16 de noviembre de 2004
Testimonios
Confieso mi edad
No tengo 55, eso sí les digo; pero cuando los tenga, seguro estaré feliz de todo lo que he hecho.
Por: Amparo Grisales
Es curioso que en mi gremio la edad se tome como un insulto. Como si tener más años no fuera también tener más experiencia, estar mejor curtida y más decantada, dejar de lado muchas tonterías que pierden importancia con el paso de las décadas. Y tener una manera más honda, más madura, menos pasajera de ser atractiva. Siempre he creído que el tiempo también puede volverse belleza.
En Colombia, hay una sobrevaloración de la juventud. Casi todo el mundo le da un valor exagerado al hecho de ser joven. No es sino ver televisión para darse cuenta de que muchas modelitos sin talento reemplazan a extraordinarias actrices de trayectoria por el simple hecho de tener la cédula más nueva y las carnes más firmes. Como si un par de tetas paradas interpretaran mejor los libretos y fueran capaces de construir personajes con más profundidad.

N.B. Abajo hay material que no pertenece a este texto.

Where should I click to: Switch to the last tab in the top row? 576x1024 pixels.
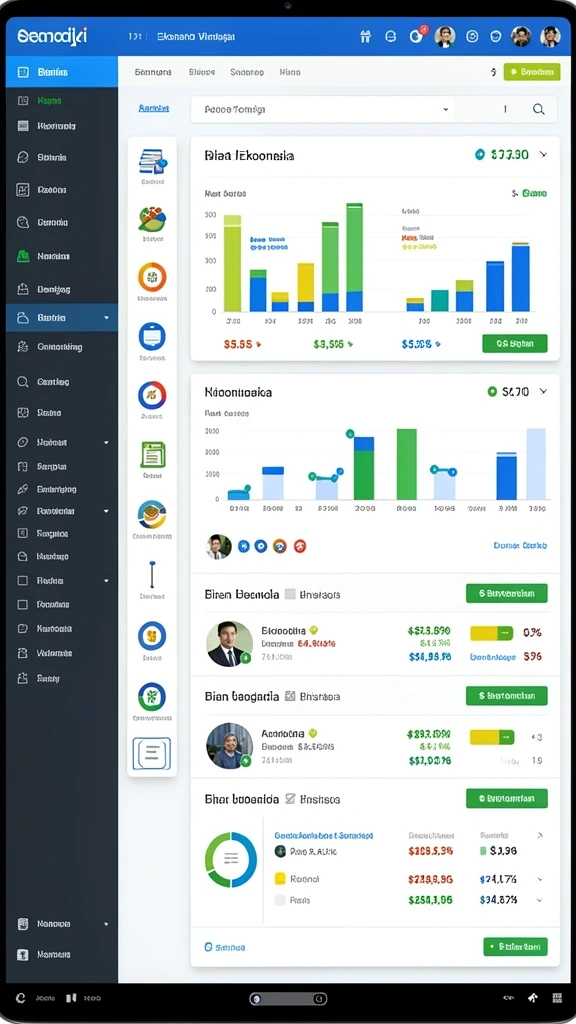coord(290,72)
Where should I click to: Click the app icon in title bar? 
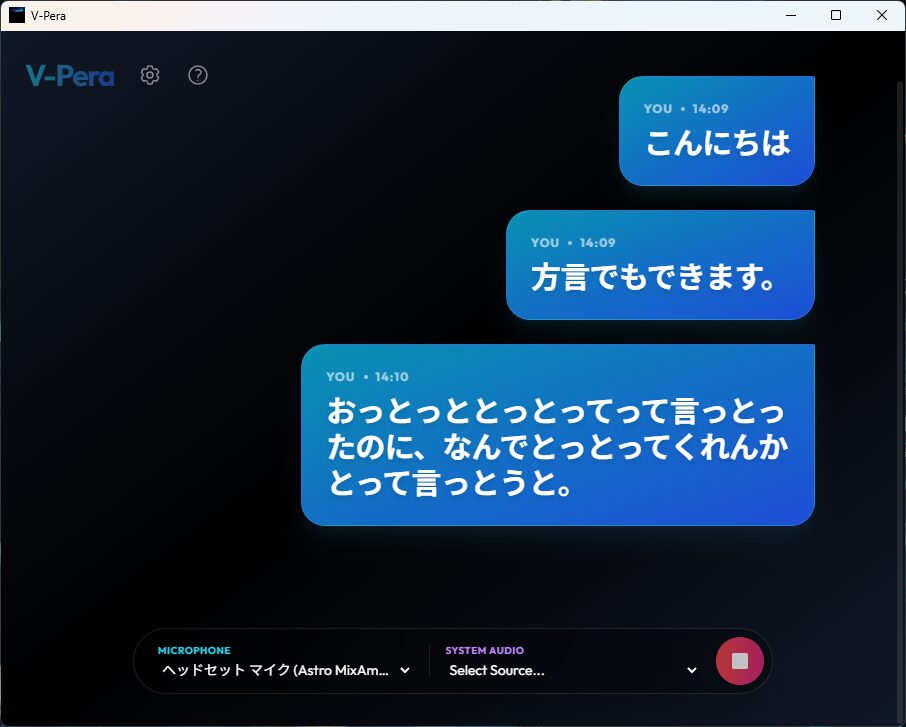(16, 15)
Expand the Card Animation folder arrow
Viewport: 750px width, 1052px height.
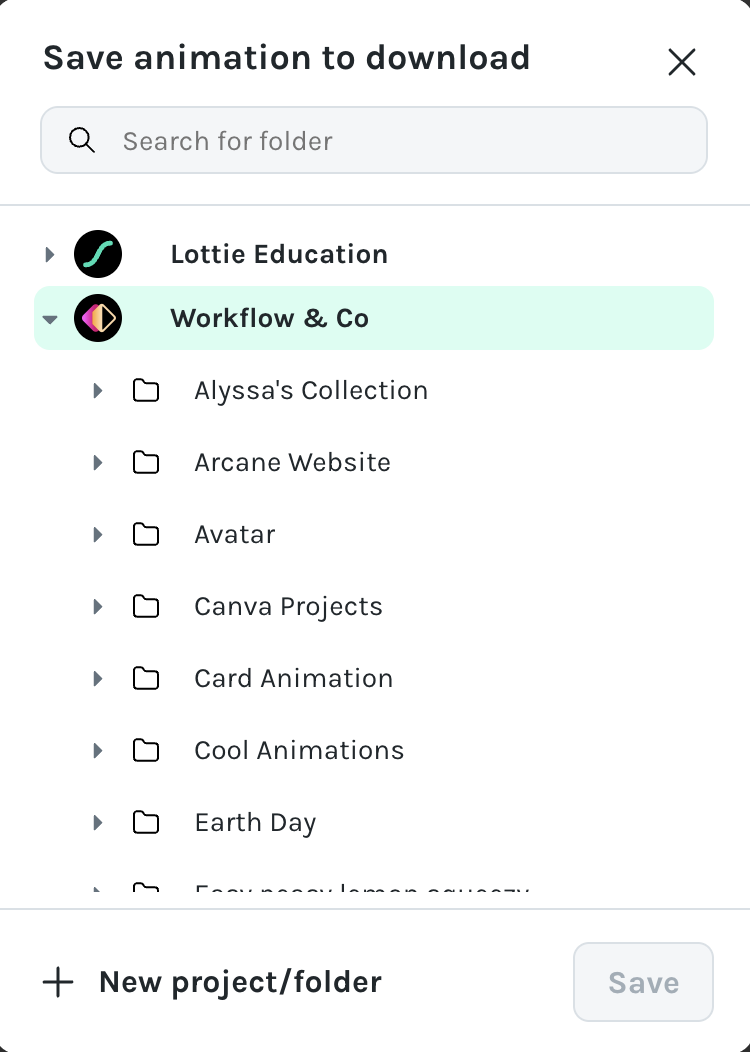tap(98, 678)
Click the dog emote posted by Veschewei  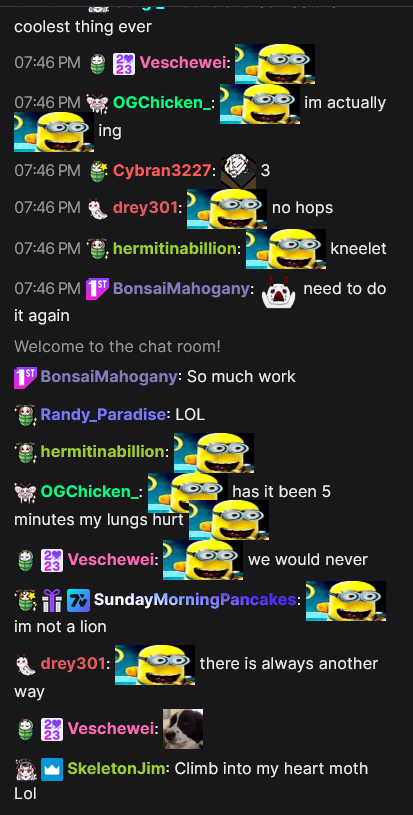click(183, 729)
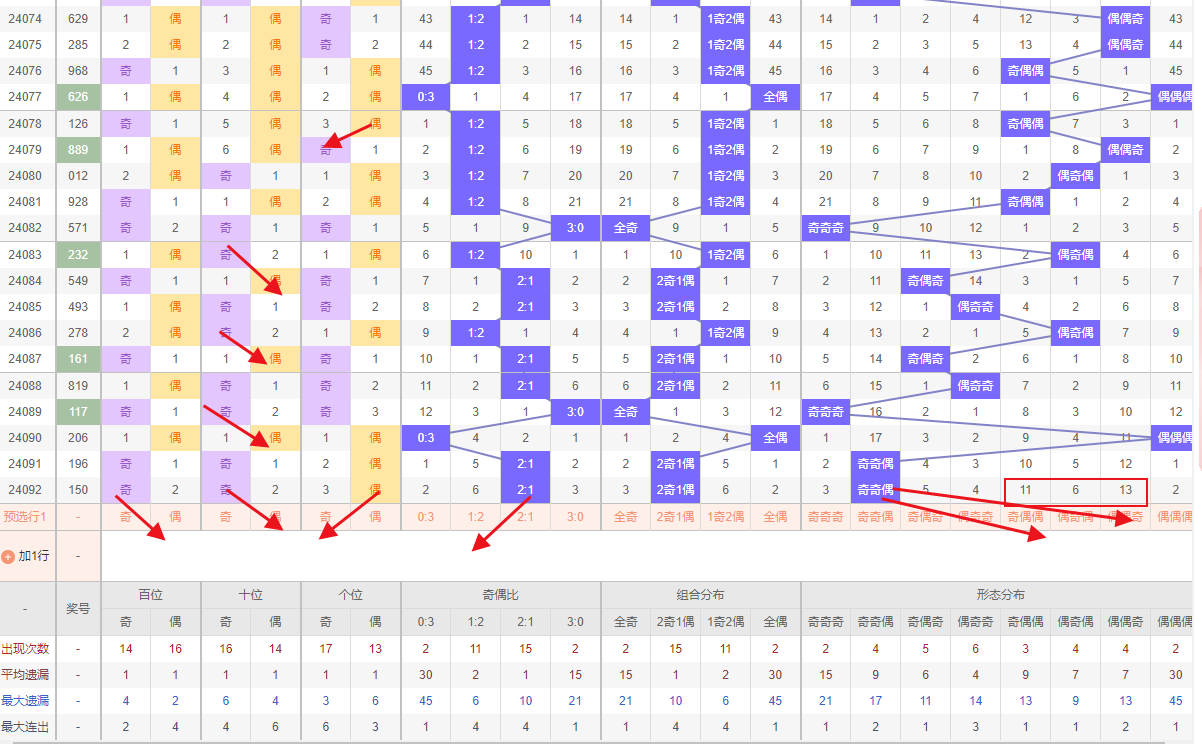
Task: Toggle 0:3 in the 预选行1 row
Action: (x=425, y=517)
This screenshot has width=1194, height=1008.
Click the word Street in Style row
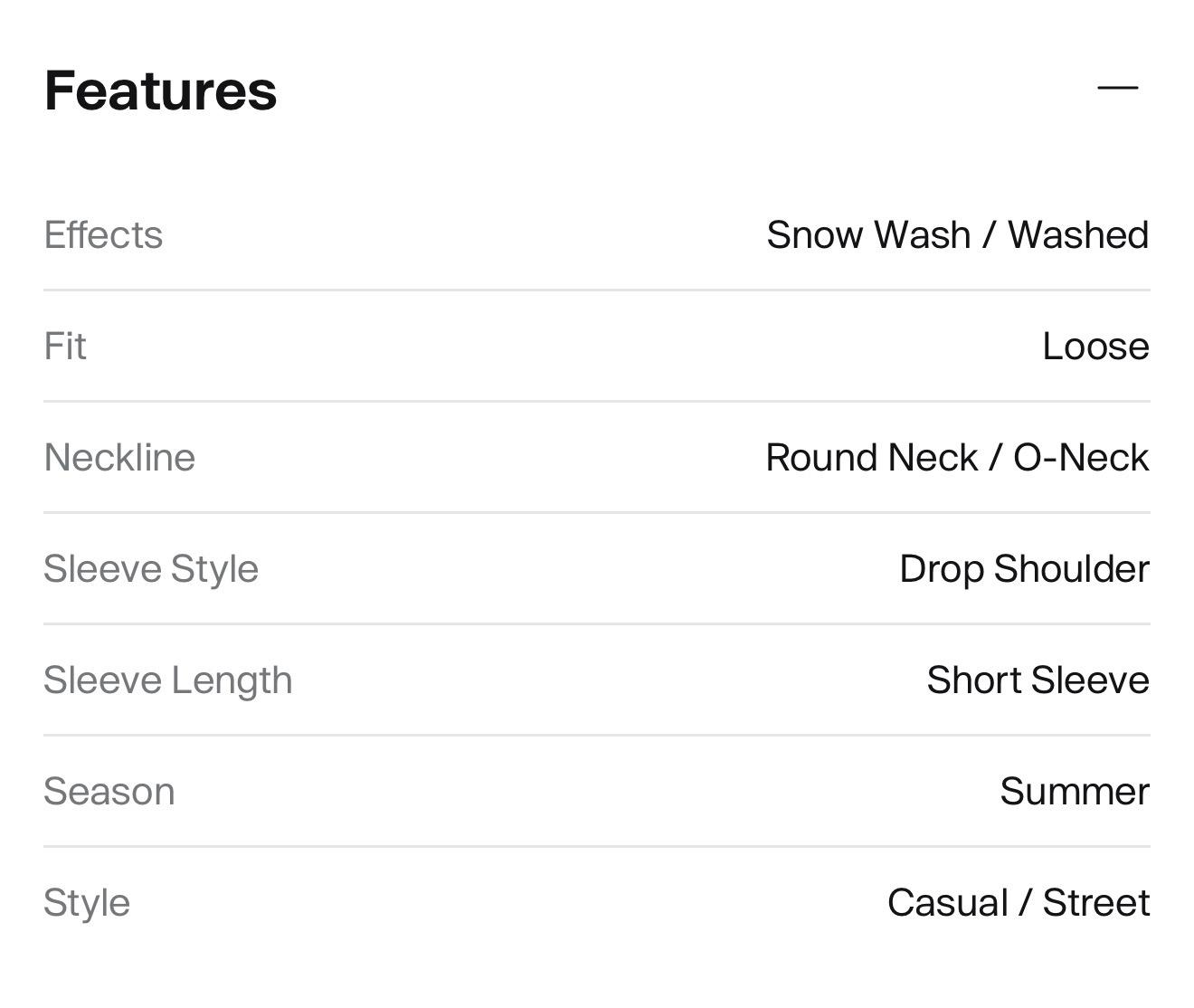1095,903
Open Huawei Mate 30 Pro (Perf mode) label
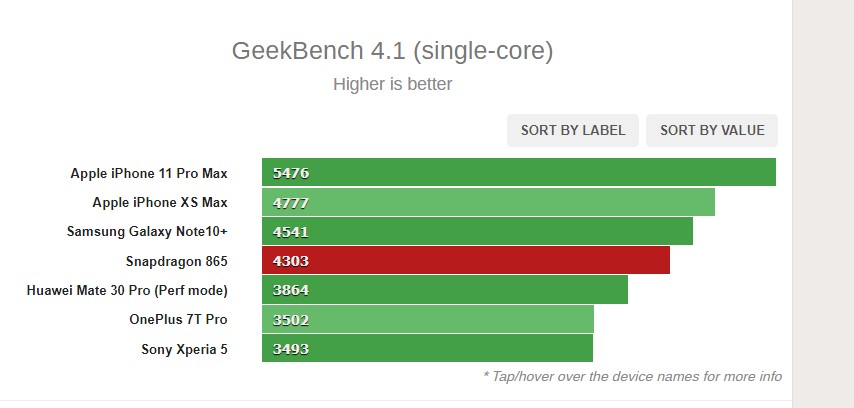 (127, 290)
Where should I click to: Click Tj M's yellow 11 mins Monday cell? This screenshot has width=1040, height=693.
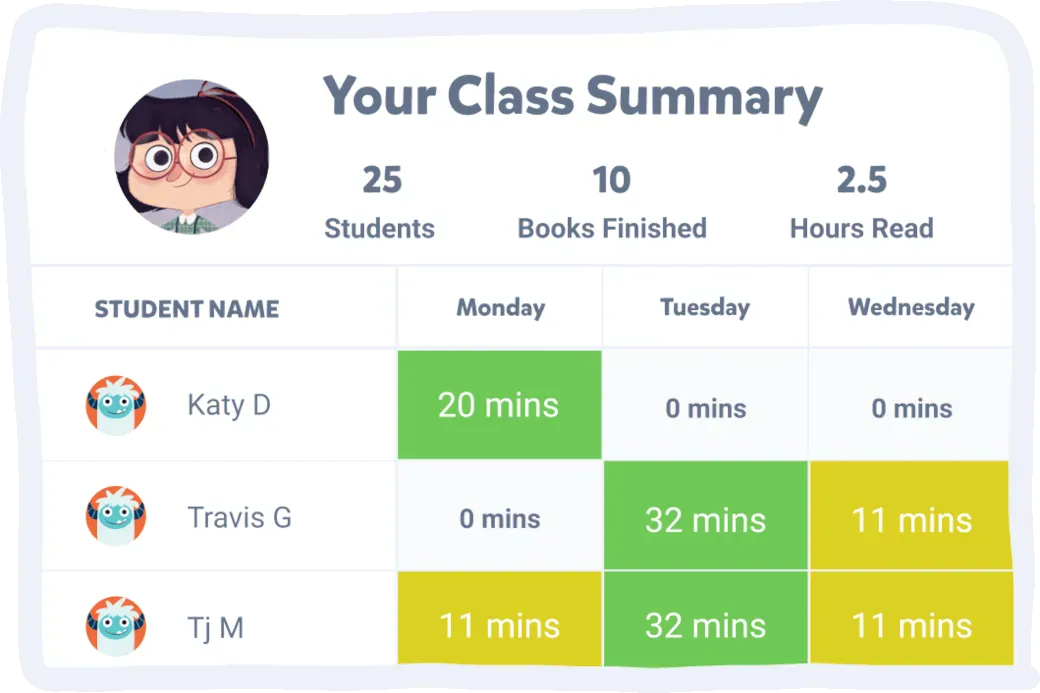point(499,627)
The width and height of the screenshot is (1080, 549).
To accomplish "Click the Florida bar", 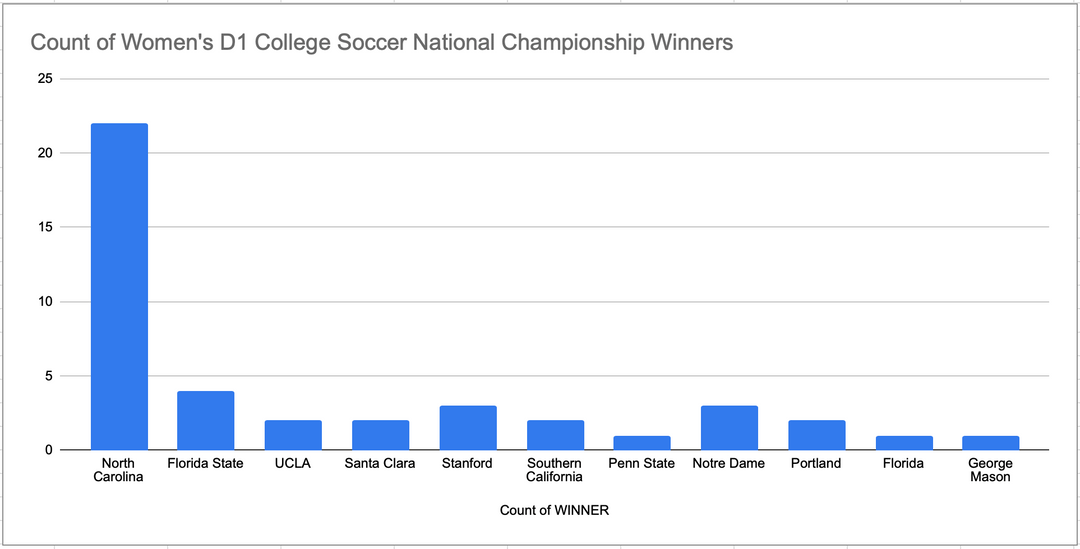I will point(903,443).
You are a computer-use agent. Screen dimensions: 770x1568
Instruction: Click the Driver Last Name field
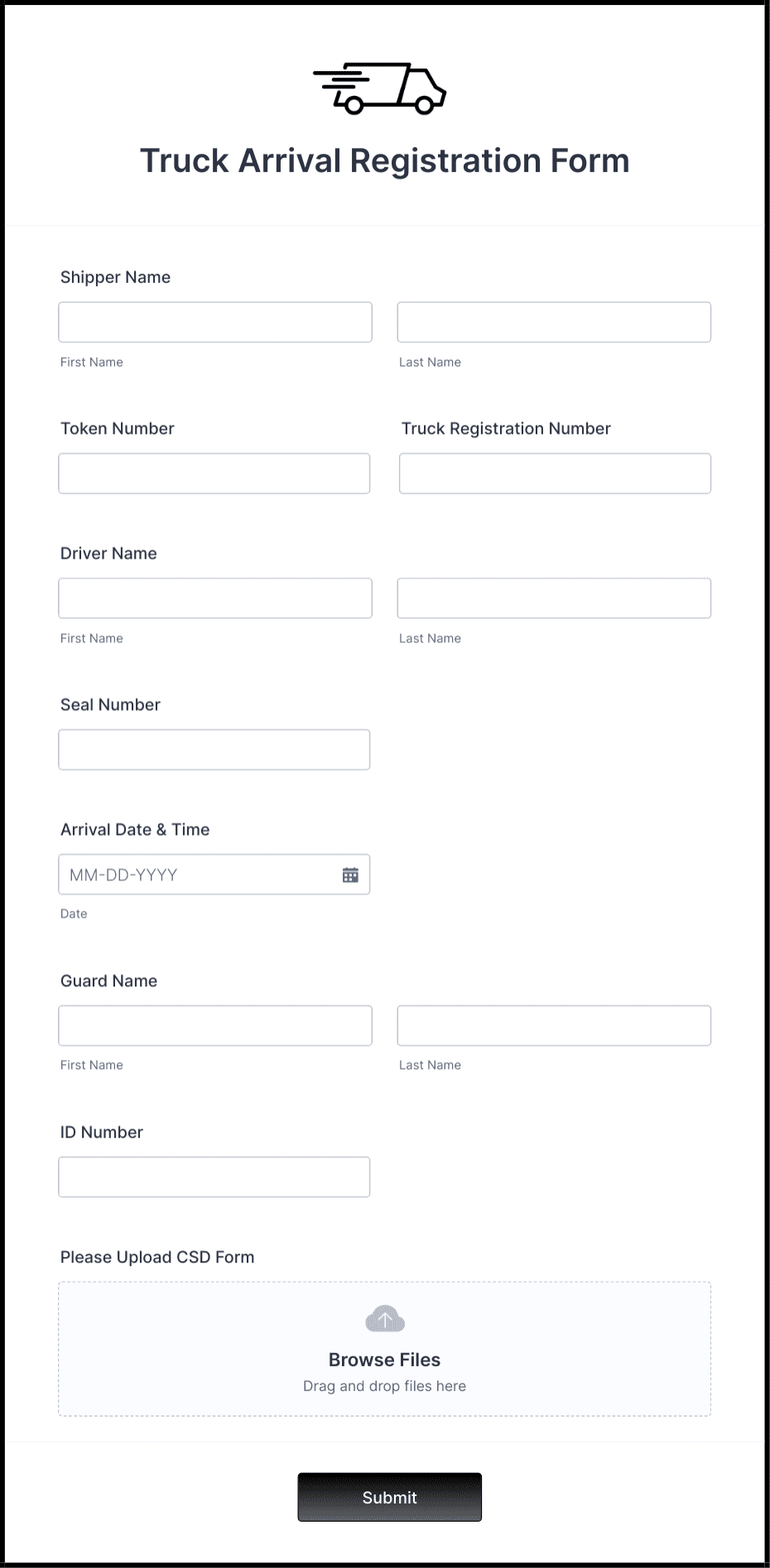pos(553,597)
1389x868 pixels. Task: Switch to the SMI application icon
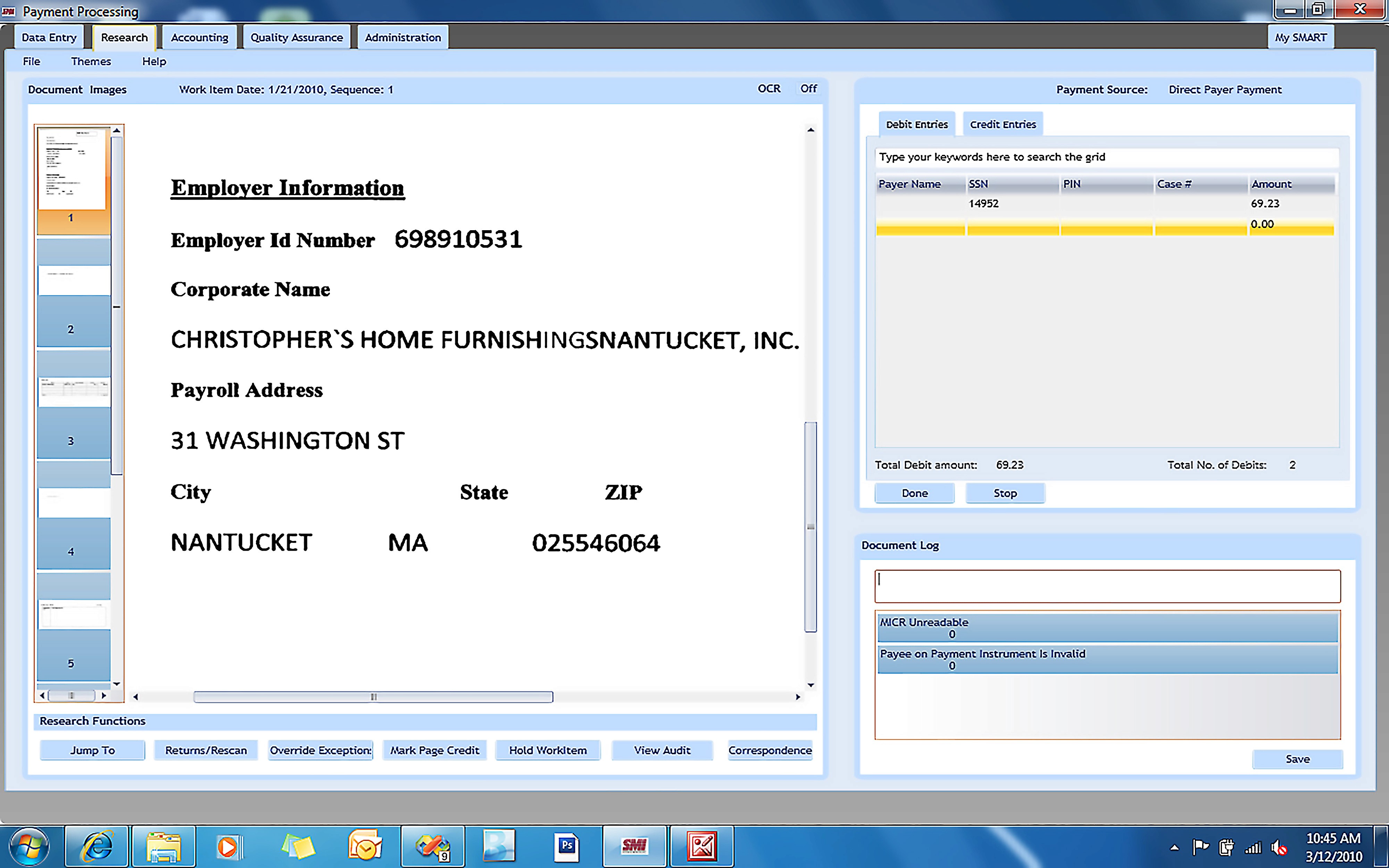point(634,846)
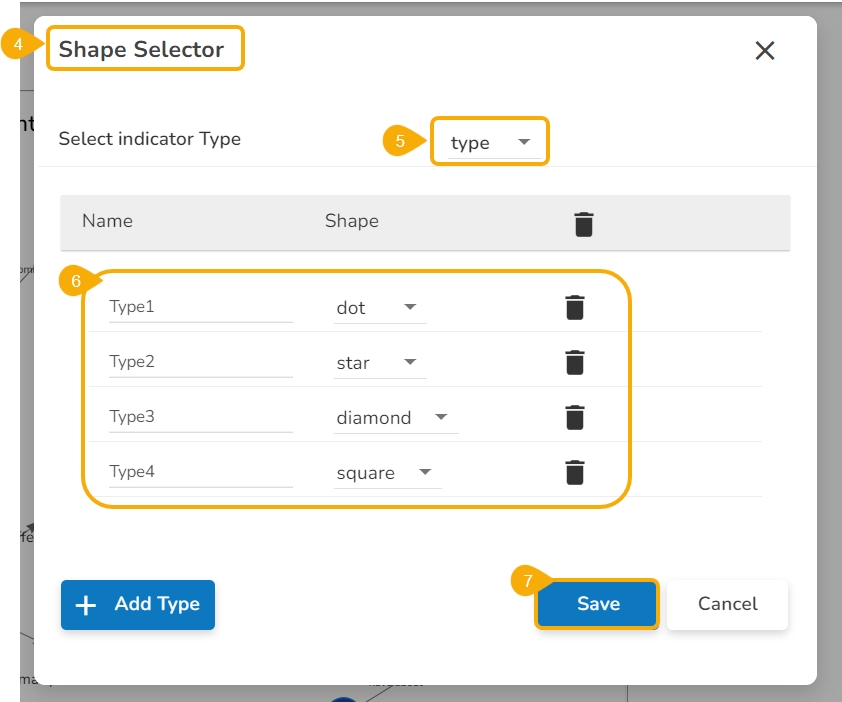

Y eso por no hablar de las pataletas que tantas arman para luchar contra su edad a punta de quirófano. Desde los 16 años empiezan a operarse los labios, la cola, los pómulos. Por tratar de prolongarla, hacen de su juventud una mentira. Se operan tanto que al final parecen muñecas inflables.
Por mi parte, confieso que solo me operé una vez, de los senos, y que me arrepiento. Hubiera preferido ser ciento por ciento natural. Y claro: trato de cuidarme y voy al gimnasio, unas veces más que otras. Pero creo que a diferencia de muchas mujeres de ahora, mi belleza siempre ha estado en función de mí, en lugar de que yo esté en función de mi belleza. No me he dejado esclavizar por nadie, mucho menos por ella.
Pero esa no fue la confesión que me pidieron. La confesión que me pidieron fue decir mi edad. Pues ahí va: tengo 46 años.
Y en estos 46 años he visto cómo pasan muchas mujeres más jóvenes que yo, y siguen de largo hacia el olvido, mientras yo permanezco. Mientras yo perduro. Ya vamos como para la tercera generación de modelitos que entierro. Llevo dando lora desde los catorce años y un amigo me decía que era la única mujer que había logrado inspirar malos pensamientos en él, en su hijo y en su nieto (hay que decir, en mi beneficio, que ambos, papá e hijo, fueron padres desde muy jóvenes).
Me siento agradecida y orgullosa de mi edad. Sé que mi vigencia no se debe a la nostalgia, sino a que sigo más viva que nunca, con las carnes más firmes que nunca, más bonita que nunca y, a diferencia de todas las jovencitas que pueden tenerme envidia, más nutrida por todo mi pasado que nunca. Acá las estoy esperando,en todo caso.